Hacking iStan medical mannequin

While killing a simulated human via hacking is less dramatic than wirelessly murdering a real human via a keyboard, researchers said it can be done by “a student with basic information technology and computer science background;” the medical mannequin attackers had no penetration testing skills, but successfully launched brute force and denial of service attacks as well as attacks on security controls.

Why should anyone care that a simulated human can be hacked? Because of the dreaded ripple effect. According to the researchers, “If medical training environments are breached, the long term ripple effect on the medical profession, potentially, impacts thousands of lives due to incorrect analysis of life threating critical data by medical personnel.”

The medical mannequin’s network security solution and the network protocol were vulnerable to attack. Although it doesn’t reveal actual pins and full MAC addresses, the research paper “Compromising a medical mannequin” (pdf) lists the steps the researchers took to hack iStan. “The security solution was breached using an open source brute force attack against the router Personal Identification Number (PIN). The network protocol was attacked through a denial of service attack.”

During the first step of studying iStan’s documentation, the researchers discovered “iStan’s front-end platform utilizes Adobe Flash Player and Muse software, which is a browser based application, to interact with iStan’s profiles. The network protocols used by the iStan consist of TCP and 802.11 wireless transmissions between the controlling laptops and the iStan’s internal access point. The iStan’s direct dependencies consist of either a Windows or OS X machine, iStan mannequin and a properly configured access point.”

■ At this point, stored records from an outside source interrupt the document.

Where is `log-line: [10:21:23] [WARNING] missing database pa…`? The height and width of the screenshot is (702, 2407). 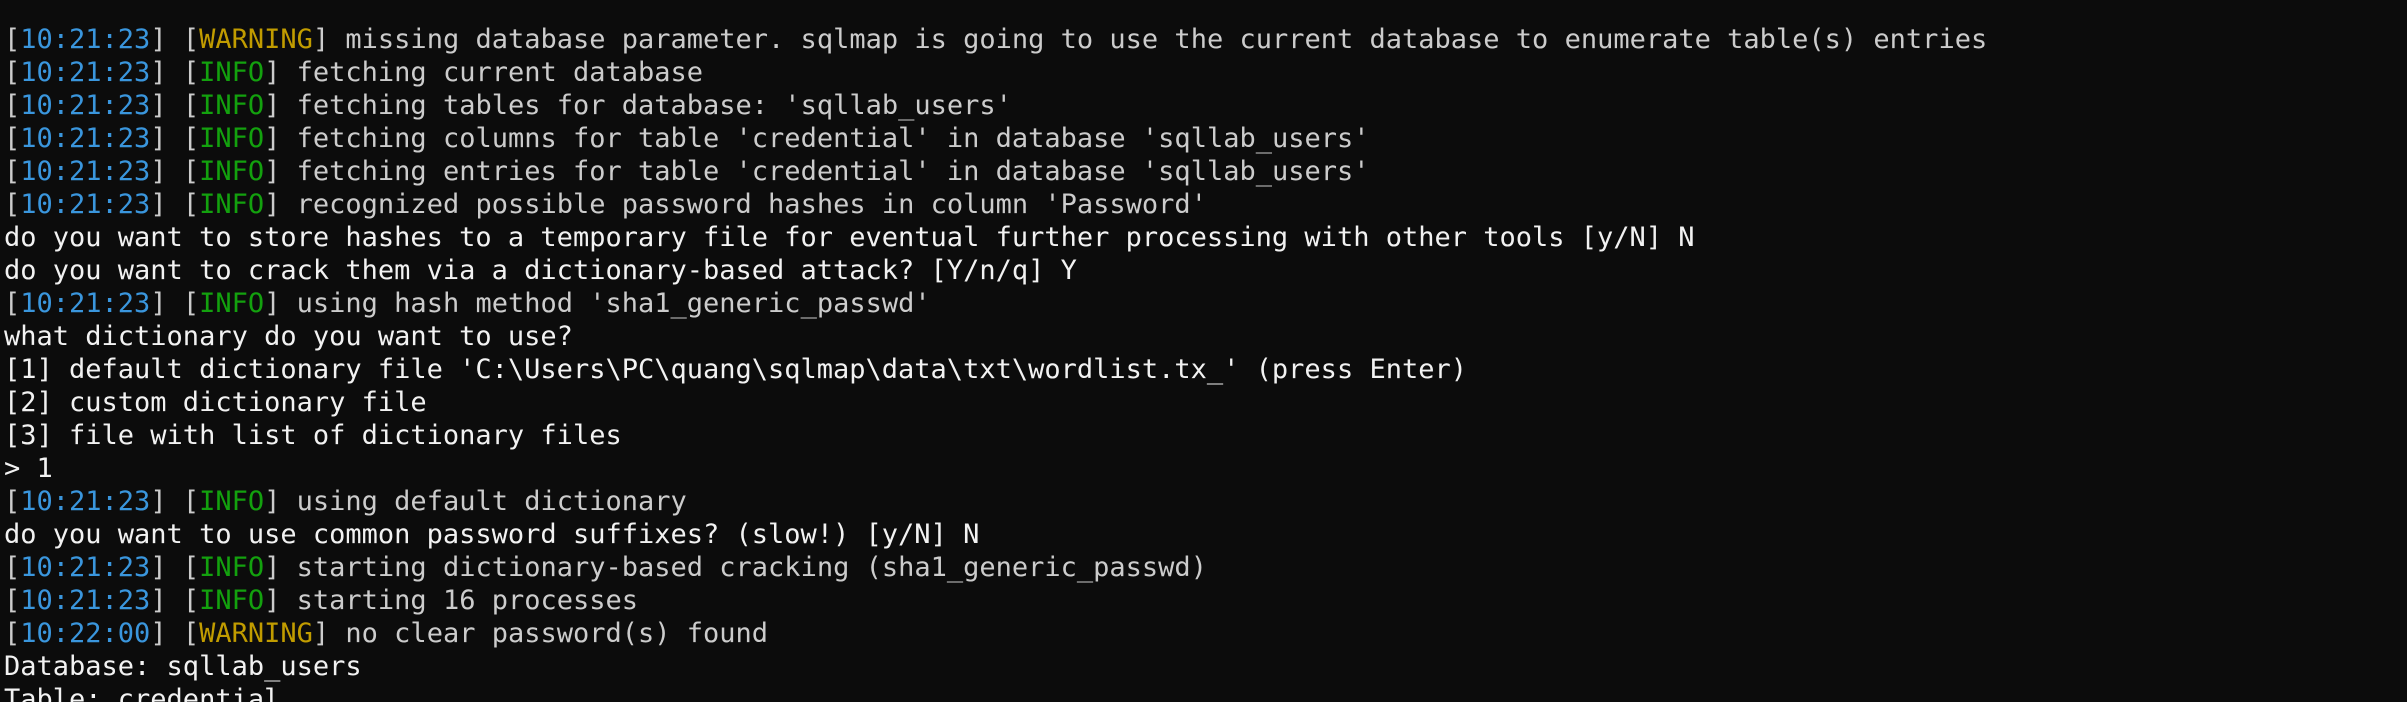
log-line: [10:21:23] [WARNING] missing database pa… is located at coordinates (996, 40).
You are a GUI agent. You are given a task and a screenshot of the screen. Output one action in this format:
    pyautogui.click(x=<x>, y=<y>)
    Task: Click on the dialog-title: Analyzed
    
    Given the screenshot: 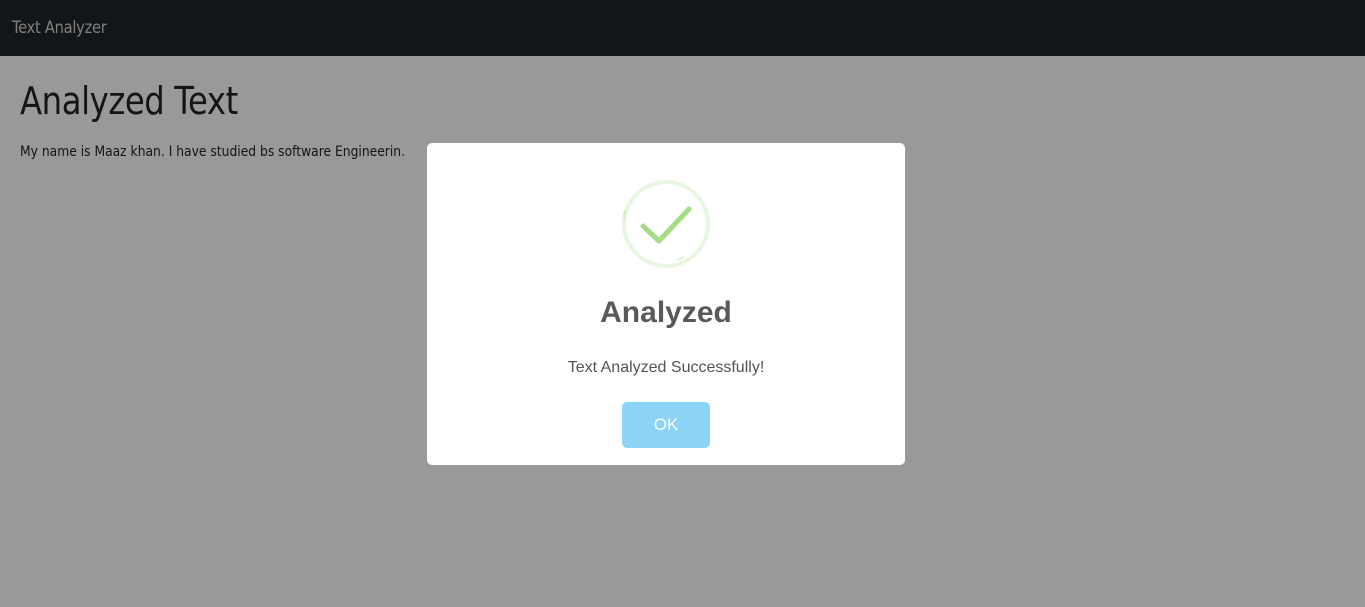 What is the action you would take?
    pyautogui.click(x=666, y=312)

The second step included finding known attacks to exploit the security weaknesses. These included a Denial of Service (DoS) attack using HPING3 and using Reaver for a “brute force attack against Wi-Fi Protected Setup register PIN numbers.” The third step was to go back over documentation to discover the configuration needed for attacks. Finally, during the fourth step, they launched their attacks.

The paper included steps for the brute force attack using Reaver and BackTrack 5 from a live CD; they tried the same brute force attack on the iStan mannequin using a virtual machine. The first attack took slightly over seven hours, but in the second they were able to crack the passphrase in “9,528 seconds or two hours thirty-eight minutes and forty-eight seconds.” Future research will include customized dictionaries so brute force attacks can crack it even faster.

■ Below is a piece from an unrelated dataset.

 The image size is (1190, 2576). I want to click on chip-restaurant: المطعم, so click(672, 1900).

They monitored the controlling medical mannequin’s computer to see if it “provided any indications that there was something wrong.” They also captured the results of the attacks; other future research on hacking other medical training mannequins with implantable devices will determine if the “residual data from the iStan breaches would be helpful in digital forensic investigations.”

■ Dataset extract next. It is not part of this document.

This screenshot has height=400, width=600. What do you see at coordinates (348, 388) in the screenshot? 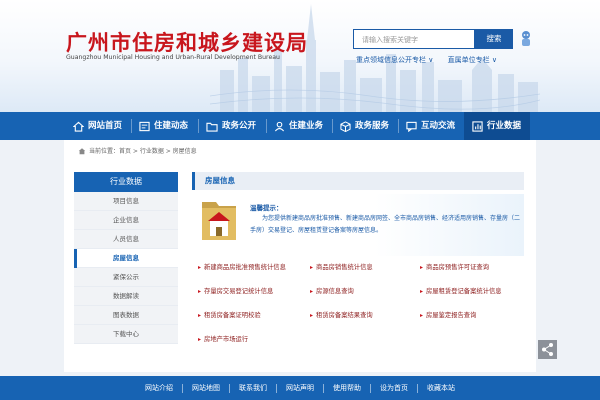
I see `footer-link-help: 使用帮助` at bounding box center [348, 388].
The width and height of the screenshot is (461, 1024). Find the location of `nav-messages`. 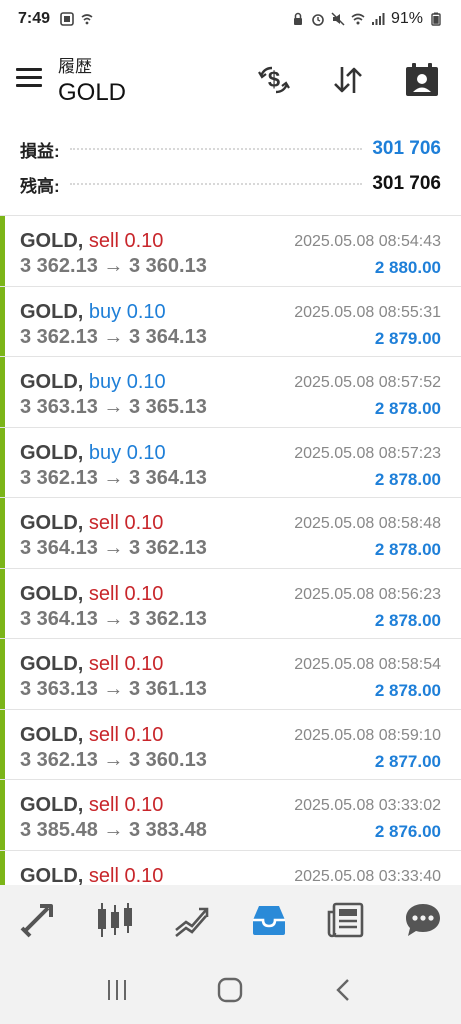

The denial of service attack used the first seven steps from the brute force attack before deviating in steps eight through 11. They successfully conducted brute force attacks and denial of service attacks against two different iStan mannequins before determining that “medical training mannequins are at risk” and those risks could trickle down to others when hacked simulated humans are used for training purposes.

While we've heard about vulnerable medical devices and equipment for years, the researchers believe it's time to integrate cyber-based scenarios into medical training, since when a device fails, it could be due to “malfunction or from byzantine actions of a malicious adversary.” They added, “Future practitioners will be trained to deal with medical device failures, byzantine or otherwise, and will reinforce the use of alternate or traditional techniques that do not rely on technology.”